In Hungarian, the word 'kert' means 'garden.' In Budapest, kerts (or 'kertok,' when pluralized correctly) are outdoor bars, which usually also stretch indoors through an abandoned building and almost always include some sort of performance space. These are not the beer gardens of Austria, with planted rows of picnic table and constant, uniform watering. These are overgrown and wild, like ivy that's overtaken a fence rusted closed a long time ago. It's that bed of wildflowers in someone's backyard, high purples and yellows, that you wish your mother had planted. When you discover that it's more a case of the owner not tending to their land than tending to it, you skip around just the same wearing a crown of dandelions.Szimpla Kert ('Simple Garden') began the garden/ruin bar trend almost a decade ago and is one of the only spaces open all year and filled with perennials. Counteracting a movement to fill Budapest with sleek, trendy nightlife spots, they went organic. The city is loaded with old buildings, a lot of which are abandoned or not livable. Szimpla moved on into one and filled its multiple floors like squatters with a keen curatorial eye. A compost of odds and ends was laid down in the courtyard, an old pommel horse and gutted jeep amongst other things, and a garden quickly grew. More people began to do the same.
Now, each year, kerts pop up in new places. Most do not stay in one place for more than a season - which may or may not have more to do with licensing than with the hide-and-seek aspect. Some people wait to see a posted list of kert locations at the beginning of the season and others stay loyal to owners, following them wherever they move whether publicized or not. There's a large emphasis placed on art and music and many locations host concerts, film festivals and parties that run well into the night. They're just as much performance venues as they are bars or cafes and some cross the line into nightclub. This is Europe, after all.
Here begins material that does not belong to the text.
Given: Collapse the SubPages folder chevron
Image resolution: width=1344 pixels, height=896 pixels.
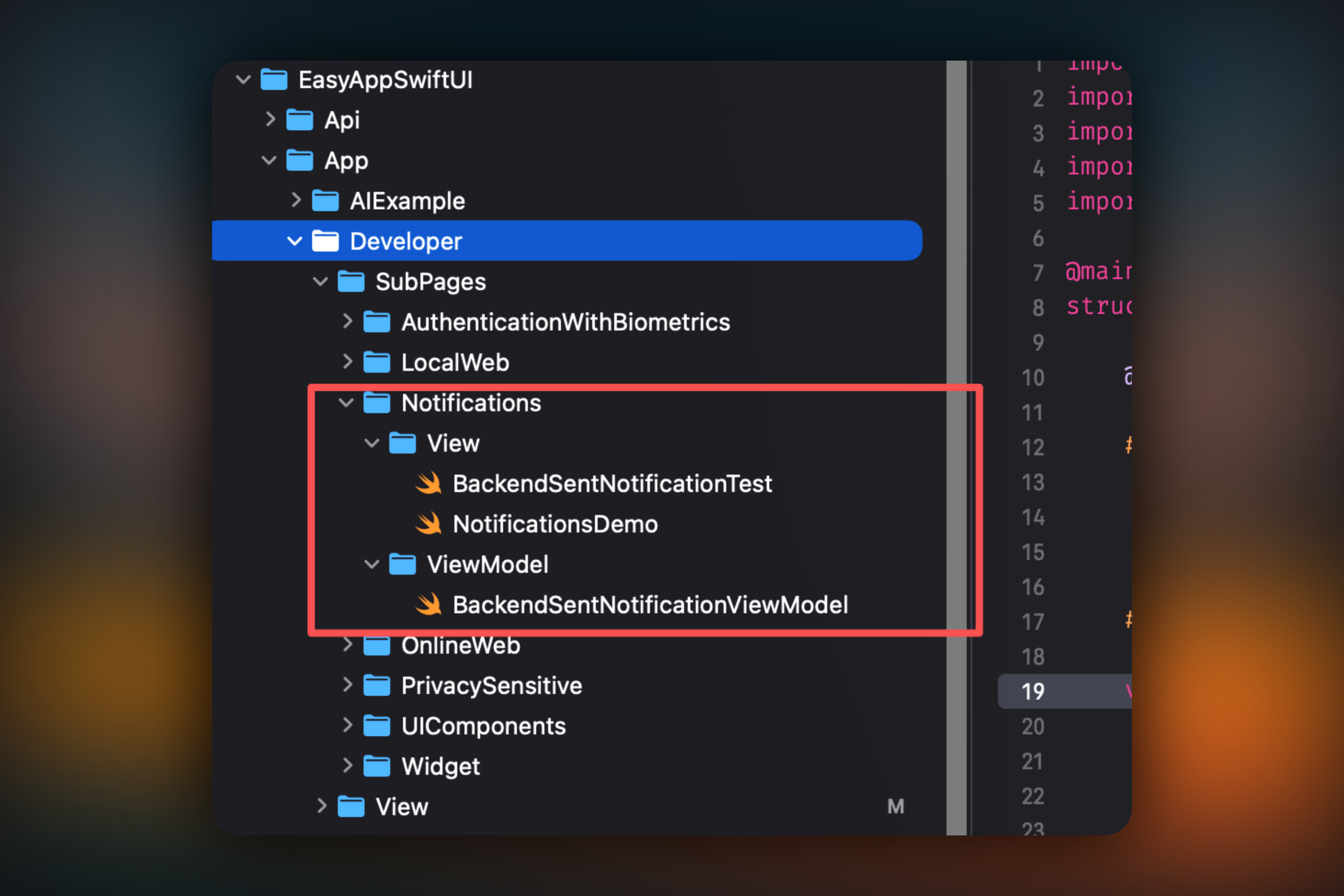Looking at the screenshot, I should click(x=320, y=282).
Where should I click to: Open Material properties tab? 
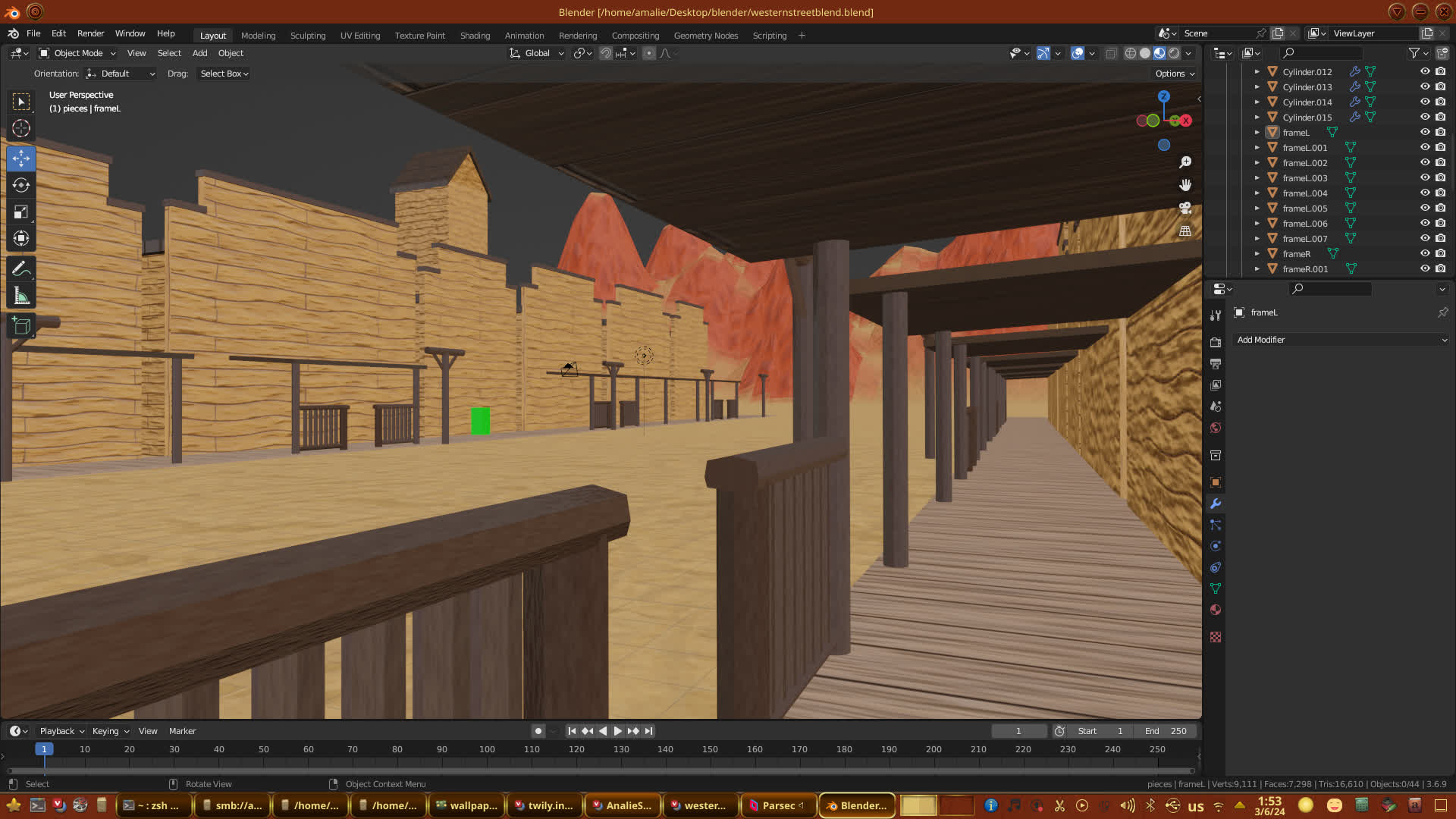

We thought we may be a little too uncool for a kert, too young or too old or too foreign. However, the 'come as you are' attitude that we encountered all around this fantastic city extended to the gardens. There was no prescribed fashion, lifestyle or drink choice. People sat alone with a book, in couples with wine and beer, tea, coffee or nothing at all. When we visited Szimpla before dinner one night, it was fairly easy to find a spot in a corner to Skype my father for his birthday. Three men in suits stood at the bar and a group of teenagers huddled around a hookah on a busted spring of a couch. It's the only place I've ever been where the smell of cherry tobacco and hamburgers mixed in the air.
At night, Szimpla is pretty crowded - and we fell in love with this smaller kert close to home, in the VIII district, called Gondozó. We never went inside, where there is a larger bar and a stage, content to sit on the small courtyard under a single strand of Christmas lights. There was a scrap of a sign outside the unused house its located in. It's Gondozo's first year and, quite possibly, the only summer it will be here.We wondered if the mural will be painted over by the next inhabitants or if it will chip away for years, the courtyard remaining empty. Vibrancy and decay seem to mix so well in Budapest that the idea that a space could transition seamlessly from abandoned to popularized and back again in the course of year is unsurprising - and charming.
This kert, the first we visited, felt more familiar. A lot like Brooklyn. A curt (ha!) woman served us our drinks and then went back to sit with her friends. One of the many rainstorms during our time in Budapest had just stopped as quickly as it had started. We sat on our raincoats under a beer branded umbrella and sniffed the greasy air wafting from a grill in the corner. It's called Mixart and, apparently, hosts some of the longest garden parties- though, they are said to be less-than-raucous affairs.
Its bar had prayer flags hung across the top and a chalkboard spelled out the daily specials, which included hot dogs and tofu curry. An English child ran around while three dreadlocked 20somethings drank coffee and a pair of women in twin sets sipped beers. Then, there was us - happy to be outside in this moment of dry weather. Happy that we were in a city that let you feel like you had a backyard to lounge around in. Each kert felt like it belonged to nobody and everybody at the same, which made us feel - for that moment - that it also belonged to us.